A hospital morgue serves as an effective backdrop for life lessons.

Michael Mazzotta, a surgical and autopsy pathologist for the Southeast Georgia Health System, took the opportunity Tuesday to dish out some essential advice to participants of the Brunswick Police youth summer camp during their tour of the Brunswick hospital.

“This is going to be for educational purposes,” Mazzotta told the students, who’d gathered closely around his lab table, which was covered in organs and human body parts hidden by blue towels. “There are things here that you guys will learn that you will not see literally anyplace else, except maybe medical school.”

The summer camp, hosted by the Brunswick Police Department, serves students ages 11 to 14. The students learn about daily police operations and visit community partners that work alongside local police, like the hospital.

“It’s to bridge the gap between the police and the community,” said Marsha Myers-Bue, a community service police officer who helps lead the camp. “It’s also to give them a little bit of insight to what we do as police officers.”

The campers’ visit to the morgue followed a tour of other hospital facilities earlier in the day.

Mazzotta spent a couple hours with the students and showed them a wide array of body parts, including a severed finger, a human brain, a gallbladder and a heart.

Nearly every body part Mazzotta showed the students came with some life advice.

“Let’s learn together. Starting with this — People do stupid things,” Mazzotta said, as he held up a nail that he said a couple of misguided, inebriated men managed to shoot into a man’s knee using a nail gun.

“Don’t do it,” Mazzotta advised. “… Or else, what happens? You end up in front of someone’s class.”

Mazzotta emphasized that everyone only gets one body and encouraged the students to take care of the parts of their body that won’t come back once used up, like teeth enamel and joint cartilage. He showed the students an eye ball, which he said isn’t easy to replace.

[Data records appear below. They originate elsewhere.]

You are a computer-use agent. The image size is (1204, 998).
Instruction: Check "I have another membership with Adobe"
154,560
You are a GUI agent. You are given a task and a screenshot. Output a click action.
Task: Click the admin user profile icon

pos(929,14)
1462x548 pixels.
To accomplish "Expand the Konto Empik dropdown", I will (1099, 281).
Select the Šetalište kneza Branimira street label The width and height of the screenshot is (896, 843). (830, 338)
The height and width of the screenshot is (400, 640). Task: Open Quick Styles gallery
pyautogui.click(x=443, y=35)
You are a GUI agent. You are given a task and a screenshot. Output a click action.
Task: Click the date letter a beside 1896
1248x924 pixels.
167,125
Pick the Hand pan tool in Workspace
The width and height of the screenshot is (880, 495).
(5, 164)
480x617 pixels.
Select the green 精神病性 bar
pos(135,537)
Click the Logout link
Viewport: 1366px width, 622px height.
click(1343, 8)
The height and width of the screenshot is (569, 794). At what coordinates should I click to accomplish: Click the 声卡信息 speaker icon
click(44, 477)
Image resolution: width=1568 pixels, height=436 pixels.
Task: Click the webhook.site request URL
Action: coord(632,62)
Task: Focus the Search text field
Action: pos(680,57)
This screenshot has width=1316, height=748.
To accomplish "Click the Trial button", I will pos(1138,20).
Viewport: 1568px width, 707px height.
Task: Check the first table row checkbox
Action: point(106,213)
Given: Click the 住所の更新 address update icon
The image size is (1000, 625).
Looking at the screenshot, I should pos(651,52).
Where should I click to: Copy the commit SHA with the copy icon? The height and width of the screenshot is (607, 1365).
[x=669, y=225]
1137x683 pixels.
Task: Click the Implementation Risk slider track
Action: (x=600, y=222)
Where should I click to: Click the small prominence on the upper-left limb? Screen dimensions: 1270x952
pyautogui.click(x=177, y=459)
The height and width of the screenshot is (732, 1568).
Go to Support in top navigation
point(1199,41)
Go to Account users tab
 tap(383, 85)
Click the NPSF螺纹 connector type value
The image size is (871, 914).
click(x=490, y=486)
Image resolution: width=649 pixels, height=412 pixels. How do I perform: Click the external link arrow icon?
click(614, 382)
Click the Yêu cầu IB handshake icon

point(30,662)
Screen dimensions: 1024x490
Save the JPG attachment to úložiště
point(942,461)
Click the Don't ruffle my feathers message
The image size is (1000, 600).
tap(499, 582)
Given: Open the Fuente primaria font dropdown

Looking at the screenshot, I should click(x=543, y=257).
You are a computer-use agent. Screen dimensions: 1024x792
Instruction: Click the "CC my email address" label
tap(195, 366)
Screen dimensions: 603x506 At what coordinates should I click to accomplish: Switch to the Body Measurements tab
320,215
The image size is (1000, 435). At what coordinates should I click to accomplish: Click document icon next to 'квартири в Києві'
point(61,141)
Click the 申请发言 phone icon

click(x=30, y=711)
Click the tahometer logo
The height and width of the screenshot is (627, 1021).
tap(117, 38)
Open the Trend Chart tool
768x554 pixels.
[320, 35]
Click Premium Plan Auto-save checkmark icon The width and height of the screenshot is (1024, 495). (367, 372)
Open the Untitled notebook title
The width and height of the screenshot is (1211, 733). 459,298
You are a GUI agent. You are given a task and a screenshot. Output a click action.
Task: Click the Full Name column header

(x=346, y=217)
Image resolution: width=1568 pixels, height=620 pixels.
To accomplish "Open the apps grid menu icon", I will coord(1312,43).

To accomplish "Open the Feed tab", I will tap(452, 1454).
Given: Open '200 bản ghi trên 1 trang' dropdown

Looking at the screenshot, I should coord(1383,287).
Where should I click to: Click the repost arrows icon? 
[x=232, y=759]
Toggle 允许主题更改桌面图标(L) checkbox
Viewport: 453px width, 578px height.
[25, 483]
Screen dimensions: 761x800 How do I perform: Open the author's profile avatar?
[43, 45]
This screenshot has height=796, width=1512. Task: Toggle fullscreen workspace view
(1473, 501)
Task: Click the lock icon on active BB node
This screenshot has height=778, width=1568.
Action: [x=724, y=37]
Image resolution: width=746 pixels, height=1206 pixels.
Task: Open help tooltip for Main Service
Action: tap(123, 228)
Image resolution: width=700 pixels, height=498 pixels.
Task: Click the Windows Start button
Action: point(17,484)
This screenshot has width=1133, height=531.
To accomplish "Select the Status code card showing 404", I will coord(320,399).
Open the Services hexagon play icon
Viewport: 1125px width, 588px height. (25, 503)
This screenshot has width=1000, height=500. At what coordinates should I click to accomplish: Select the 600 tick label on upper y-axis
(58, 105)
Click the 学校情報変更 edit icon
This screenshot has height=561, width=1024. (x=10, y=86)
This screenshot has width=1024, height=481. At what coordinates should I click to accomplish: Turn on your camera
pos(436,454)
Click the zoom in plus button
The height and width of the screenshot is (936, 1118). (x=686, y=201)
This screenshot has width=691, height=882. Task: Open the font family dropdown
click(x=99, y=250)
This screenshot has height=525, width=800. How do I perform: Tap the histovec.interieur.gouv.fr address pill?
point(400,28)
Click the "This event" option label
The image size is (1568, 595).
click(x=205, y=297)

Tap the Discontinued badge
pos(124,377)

“Unfortunately, I do only have one. I need a volunteer to give me another one,” he joked, looking around at the group.

A few students did raise their hands.

“Why do you not want to volunteer?” Mazzotta asked a girl standing next to him.

“I need my eyeballs to see,” she explained, in a matter-of-fact sort of tone.

Mazzotta shattered a few commonly held misconceptions during his presentation, informing the students that men can, in fact, get breast cancer and that African Americans can get melanoma.

Mazzotta also slid numerous jokes into the discussion, helping the students laugh despite their apparent shock at what they were seeing on the lab table.

“Suppose you guys go into a coma,” Mazzotta began, talking over a few students laughing.

“Quiet down,” Myers-Bue called out.

“They would be quiet, yes,” Mazzotta joked, before continuing to talk about comas.

“Your sense of smell is the last to go,” he said.

The goal of the police department’s summer youth camp, Myers-Bue said, is to broaden students’ understanding of police and community operations. Their trip to the morgue, along with the numerous other field trips the campers take during the two-week camp, gets the students up close to the lesser-known aspects of police operations.

“It’s just to show them that it’s more besides just taking people to jail and arresting people,” she said.